The definition of ownership is unclear in a skill-based lab. When a company operates using the whole job concept, ownership is clear because individuals, not teams, are responsible for projects. So, Dow addresses ownership issues by encouraging team-building activities and team recognition. Discomfort and uncertainty can arise from what one technician has described as the "nutty pace" of the lab. Projects can die quickly using flexible allocation of resources, but they can succeed just as quickly, too. Still, most people feel that the satisfaction of success makes the fast pace worthwhile and a slow pace intolerable. Because the pace of a project is so fast, people may be tempted to shortchange the scientific reporting. For the sake of good science, however, all individuals should be encouraged to make reports a priority, not an option. Scientific reporting is encouraged at Dow by including it as one of the objectives in the performance review process.

A third resource allocation step has resulted from people's concerns about operating in a flexible environment. Although many have claimed that self-directed work teams are effective, the supervisor-employee relationship has been retained in the skill-based organization. These relationships are formed vertically, within functions (Figure 4). Personal attention to employee satisfaction is important, especially in a fast-paced environment. Supervisors and employees are encouraged to discuss topics such as goal setting, performance evaluation, and career counseling.

TO SIDEBAR: Flexible allocation in practice

Speeding development
Once a business has set its strategy, flexible allocation of R&D resources can allow the fast development and implementation of value-generating technology. Most laboratories have more opportunities than resources. The flexible allocation method requires the organization to focus on a few projects and drive the right ones to completion. The projects with the highest net present values win resources in proportion to their value, and because each project has a relative richness in resources, the many activities required to validate its concept can run in parallel. The business will have the information necessary to make a "Go/No go" decision much more quickly than if it had to wait for all the activities to be done in series. Projects can succeed quickly or be killed just as quickly.

A second way to speed development is to leverage skills beyond the laboratory. As described in the athletic shoe midsole example (see sidebar, Flexible allocation in practice), skill sets outside the laboratory can be sought and applied. Appropriate people from universities, consultant firms, and even customer firms can be added to a project team.

* Goals
1. Decide whether each statement agrees with the R&D allocation excerpt, answering yes or no and quoting the words of the excerpt that settle it: (a) Dow makes scientific reporting one of the objectives in its performance review process. (b) The skill-based organization dropped the supervisor-employee relationship. (c) Under flexible allocation, the activities that validate a project's concept must be carried out one after another.
2. Return the part of the R&D allocation excerpt starting at "A second way" and ending at "a project team.", copied word for word.
The material after this excerpt is separate from it.

* Raw data
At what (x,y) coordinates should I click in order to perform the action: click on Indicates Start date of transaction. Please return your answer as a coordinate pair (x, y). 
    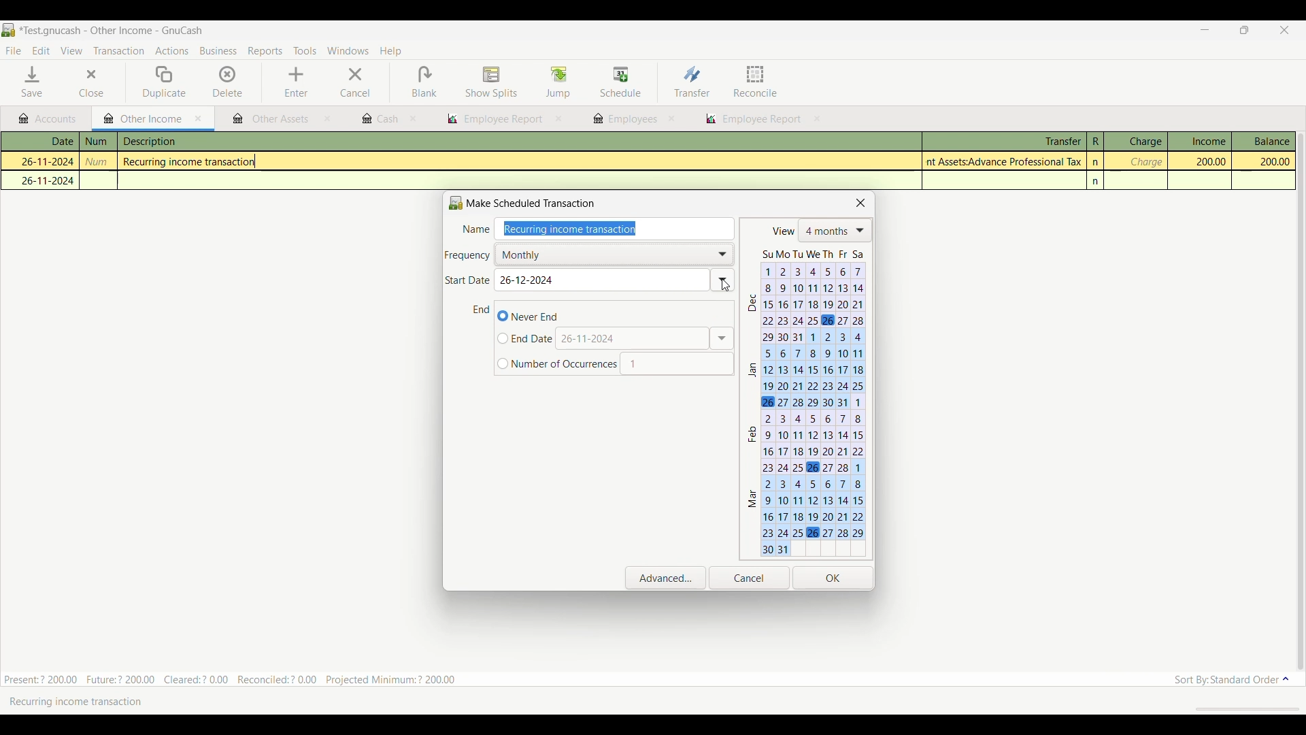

* Exercise results
1.
(a) Yes: "Scientific reporting is encouraged at Dow by including it as one of the objectives in the performance review process."
(b) No: "the supervisor-employee relationship has been retained in the skill-based organization."
(c) No: "the many activities required to validate its concept can run in parallel."

2.
A second way to speed development is to leverage skills beyond the laboratory. As described in the athletic shoe midsole example (see sidebar, Flexible allocation in practice), skill sets outside the laboratory can be sought and applied. Appropriate people from universities, consultant firms, and even customer firms can be added to a project team.